Август, мне семь лет. Отец и мать опять дрались. Самая старшая из нас, Лидия, плачет: «Не уходите, не уходите, не уходите!..» Лично я готовлюсь к худшему, запасаюсь провиантом и мелочью (взрослые никогда не замечают пропажи мелких монет). У меня уже скопилось на сто тридцать четыре доллара блестящих и тусклых медяков. Складываю их в коробки, спрятанные в потайном месте у меня в комнате.
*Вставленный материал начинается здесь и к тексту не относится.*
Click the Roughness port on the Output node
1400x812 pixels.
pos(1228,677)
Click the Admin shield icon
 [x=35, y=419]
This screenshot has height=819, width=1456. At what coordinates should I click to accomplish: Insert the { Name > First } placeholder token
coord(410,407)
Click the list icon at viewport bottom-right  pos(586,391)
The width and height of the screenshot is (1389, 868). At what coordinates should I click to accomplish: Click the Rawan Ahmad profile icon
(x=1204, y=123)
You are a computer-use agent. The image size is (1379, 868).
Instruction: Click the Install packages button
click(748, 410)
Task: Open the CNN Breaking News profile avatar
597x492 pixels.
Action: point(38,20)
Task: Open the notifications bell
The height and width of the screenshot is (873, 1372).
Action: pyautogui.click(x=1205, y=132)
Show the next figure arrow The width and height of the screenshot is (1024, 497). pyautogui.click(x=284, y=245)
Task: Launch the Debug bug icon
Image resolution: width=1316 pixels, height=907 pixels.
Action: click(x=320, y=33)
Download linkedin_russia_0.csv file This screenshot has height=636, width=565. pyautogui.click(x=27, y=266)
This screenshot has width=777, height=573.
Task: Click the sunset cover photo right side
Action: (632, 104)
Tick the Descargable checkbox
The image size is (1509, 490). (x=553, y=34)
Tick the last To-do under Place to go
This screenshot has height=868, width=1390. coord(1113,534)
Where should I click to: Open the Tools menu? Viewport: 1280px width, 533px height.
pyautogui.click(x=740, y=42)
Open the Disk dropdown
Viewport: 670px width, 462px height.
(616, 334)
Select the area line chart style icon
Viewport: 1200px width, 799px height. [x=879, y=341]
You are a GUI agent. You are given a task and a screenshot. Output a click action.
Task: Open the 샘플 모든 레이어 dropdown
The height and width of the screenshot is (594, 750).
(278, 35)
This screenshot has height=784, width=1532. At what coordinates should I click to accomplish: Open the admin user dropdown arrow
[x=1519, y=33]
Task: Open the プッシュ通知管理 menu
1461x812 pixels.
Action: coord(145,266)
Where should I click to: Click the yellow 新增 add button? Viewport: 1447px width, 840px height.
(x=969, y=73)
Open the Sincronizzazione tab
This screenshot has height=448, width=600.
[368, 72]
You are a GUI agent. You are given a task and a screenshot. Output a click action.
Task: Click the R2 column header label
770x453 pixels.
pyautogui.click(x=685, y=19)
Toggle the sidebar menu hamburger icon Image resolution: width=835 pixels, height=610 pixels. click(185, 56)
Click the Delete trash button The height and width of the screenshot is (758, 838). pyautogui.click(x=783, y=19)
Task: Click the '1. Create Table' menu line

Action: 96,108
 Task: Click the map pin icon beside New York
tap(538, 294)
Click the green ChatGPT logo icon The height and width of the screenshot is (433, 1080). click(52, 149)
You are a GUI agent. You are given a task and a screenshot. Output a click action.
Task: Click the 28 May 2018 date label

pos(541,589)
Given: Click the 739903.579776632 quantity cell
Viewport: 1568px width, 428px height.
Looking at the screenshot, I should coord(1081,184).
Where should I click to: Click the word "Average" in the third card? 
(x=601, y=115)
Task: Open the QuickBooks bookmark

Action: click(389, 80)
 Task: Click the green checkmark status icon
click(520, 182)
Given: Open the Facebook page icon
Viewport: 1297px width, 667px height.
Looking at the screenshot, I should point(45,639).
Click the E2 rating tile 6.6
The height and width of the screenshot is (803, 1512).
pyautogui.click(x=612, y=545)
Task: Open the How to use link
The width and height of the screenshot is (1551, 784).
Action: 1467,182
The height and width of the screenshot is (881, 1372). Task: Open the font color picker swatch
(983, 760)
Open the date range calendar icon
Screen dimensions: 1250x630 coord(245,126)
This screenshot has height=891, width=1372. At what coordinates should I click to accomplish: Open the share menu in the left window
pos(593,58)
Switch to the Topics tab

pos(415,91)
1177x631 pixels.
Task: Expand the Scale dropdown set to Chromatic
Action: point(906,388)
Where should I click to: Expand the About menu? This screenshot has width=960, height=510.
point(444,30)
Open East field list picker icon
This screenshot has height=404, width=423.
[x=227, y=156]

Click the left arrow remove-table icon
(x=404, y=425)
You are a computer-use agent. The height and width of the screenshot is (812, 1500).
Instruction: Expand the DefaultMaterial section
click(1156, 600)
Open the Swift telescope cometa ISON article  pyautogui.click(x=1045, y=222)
Ноябрь, семь лет. Отец вернулся с «халтуры», где целый месяц «башлял вломные баксы» (он часто повторяет эту фразу, и мы с Лидией всякий раз улыбаемся). Спрашивает мать, где остальные дети. Она отвечает, что ей не под силу справиться с такой оравой. «Ты чего, обалдела? Считать разучилась? Звони давай куда-нибудь!» «Да-а, тебе легко приказывать», – плачет мать.

Их ругань нам с Лидией ничего не говорит, но оставляет в душе неприятный осадок.

В моей кладовке уже двести пятьдесят два доллара мелочью, тридцать три банки консервированных помидоров, восемнадцать других овощей, двенадцать упаковок спагетти, припрятанных несмотря даже на то, что они мне не нравятся. Запастись – вот что для меня самое главное.

Октябрь, девять лет. Они набрали еще несколько осиротевших детей. Теперь нас девятеро. Я и Лидия помогаем. Ей уже четырнадцать, и она знает, как заботиться о младших. Лидия просит отца купить девочкам куклы; у нее самой никогда не было кукол, а это важно. Он говорит: какой прок от социалки, если тратить деньги на всякое дерьмо?